Radarnesia.com – Dalam era digitalisasi saperti saat ini, keberadaan media sosial maupun media mainstream di ruang digital seharusnya bisa saling melengkapi sehingga membentuk ekosistem informasi yang kredibel.
Direktur Jenderal Komunikasi Publik dan Media Kementerian Komunikasi dan Digital (Dirjen KPM Kemkomdigi) Fifi Aleyda Yahya mengatakan media sosial dan media mainstream tidak perlu bersaing, apalagi saling menyingkirkan.
“Keduanya bisa saling isi. Media sosial memberi kecepatan dan kedekatan, media mainstream memberi kedalaman dan kredibilitas. Kalau dua kekuatan ini digabung, kita bisa punya ekosistem informasi yang disukai sekaligus dipercaya,” kata Fifi dalam sambutannya saat membuka diskusi Media Connect: Dari Clickbait Jadi Kredibel di Menara Bosowa, Makassar.
Dalam kesempatan itu, Fifi mengungkap sedikit cerita pribadinya. Ia mengakui bahwa dirinya memiliki darah Makassar yang didapatkan dari garis keturunan ibunya.

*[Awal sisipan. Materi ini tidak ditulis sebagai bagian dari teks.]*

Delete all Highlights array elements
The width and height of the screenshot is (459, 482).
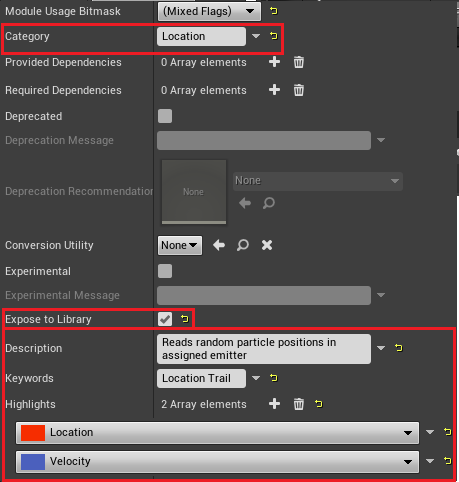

“Saya ini berdarah Makassar dari garis ibu. Ibu saya berasal dari daerah yang warganya itu, kalau kata orang, nggak bisa hidup tanpa ngobrol. Di Makassar, di setiap sudut ada warung kopi, dan di situ orang bisa duduk berjam-jam cuma buat bertukar cerita,” tutur Fifi.

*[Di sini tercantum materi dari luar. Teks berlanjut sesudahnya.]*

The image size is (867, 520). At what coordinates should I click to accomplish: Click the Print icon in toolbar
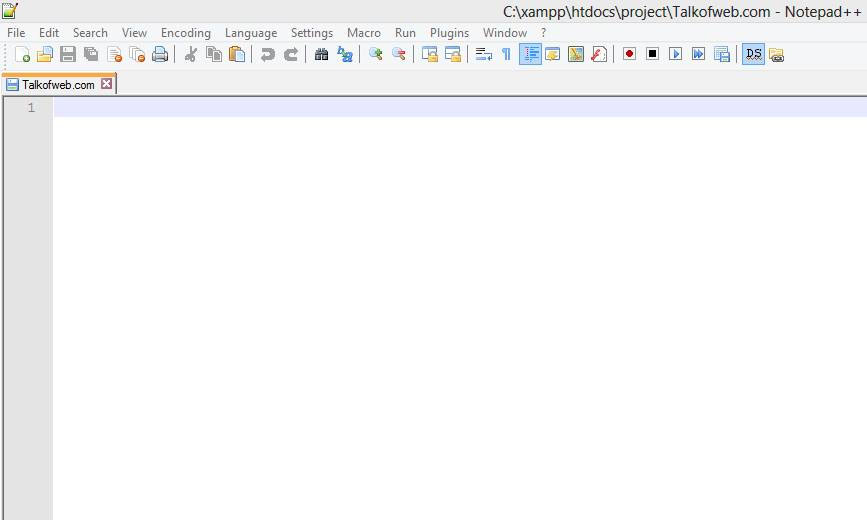pyautogui.click(x=160, y=54)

Dari lingkungan seperti itulah, Fifi memiliki semangat untuk bercerita dan menjadikannya sebagai seorang jurnalis.
Diakuinya, ada keunikan tersendiri saat dirinya mengawali karir sebagai jurnalis.
“Saya mulai sebagai reporter program bahasa Inggris. Bahasa Inggris saya dapat dari ayah, seorang diplomat. Tapi semangat bercerita, semangat ingin tahu, semangat menyuarakan sesuatu, itu jelas saya warisi dari ibu saya yang orang Makassar,” ujar Fifi.
Ia menuturkan, karena orang Makassar itu pencerita sejati, dulu mereka bercerita dari mulut ke mulut. Sekarang, zamannya sudah beda cukup lewat posting-an. Ketika seseorang memposting sesuatu di media sosial, tentunya yang mengetahui bukan lagi cuma teman semeja saat ngopi, tapi seluruh dunia bisa ikut dengar.
Masalahnya, lanjut Fifi, di tengah derasnya arus cerita itu, muncul tantangan baru: Siapa yang bisa dipercaya?
Fifi menambahkan, adagium lama menyebutkan bahwa bad news is a good news. Berita buruk itu menyebar lebih cepat, bikin heboh, banyak klik, banyak views, dan ujung-ujungnya cuan. Tapi kadang kita lupa, harga dari sensasi itu mahal.
“Hoaks, fitnah, misinformasi itu merusak, bukan cuma citra seseorang, tapi juga kepercayaan publik. Padahal sebenarnya, media sosial dan media mainstream nggak perlu bersaing, apalagi saling menyingkirkan. Keduanya bisa saling isi,” tegas Fifi.
Fifi menekankan, semangat ini yang kita bawa malam ini dalam Media Connect: Dari Clickbait Jadi Kredibel.
“Dan kita beruntung sekali, karena malam ini hadir narasumber hebat. Ada sahabat saya Pak Alexander Sabar, Dirjen Pengawasan Ruang Digital — yang tiada lelah menjaga ruang digital agar tetap aman, bukan untuk membatasi kebebasan, tapi untuk memastikan kebebasan itu nggak melukai siapa pun,” kata Fifi.
Lalu, ada Fenty Effendi, jurnalis senior dan penulis yang konsisten menjaga idealisme jurnalisme yang hangat dan manusiawi.
Ada juga Wahyu Aji dari Good News From Indonesia, yang membuktikan bahwa berita baik pun bisa viral, bahkan bisa menghasilkan cuan.
“Dan sebelum lanjut, saya ingin menyampaikan salam hangat dari Ibu Menteri Komdigi, Ibu Meutya Hafid — sesama warga Makassar yang sebenarnya sangat ingin hadir malam ini, tapi karena padatnya jadwal di menit terakhir, beliau titip salam dan doa agar acara ini berjalan sukses,” ujar Fifi.
Ditambahkannya, saat ini kita hidup di masa di mana semua orang bisa jadi penyampai pesan. Tapi justru karena itu, tanggung jawab kita jadi lebih besar. Bukan sekadar membuat orang membaca, tapi membuat mereka percaya.
“Jadi malam ini, mari kita belajar sama-sama, berdiskusi, berbagi ide, bagaimana menjadikan ruang digital bukan cuma ramai, tapi juga bermakna. Karena di era banjir informasi, yang paling berharga bukan sekadar klik, tapi kredibilitas,” pungkas Fifi.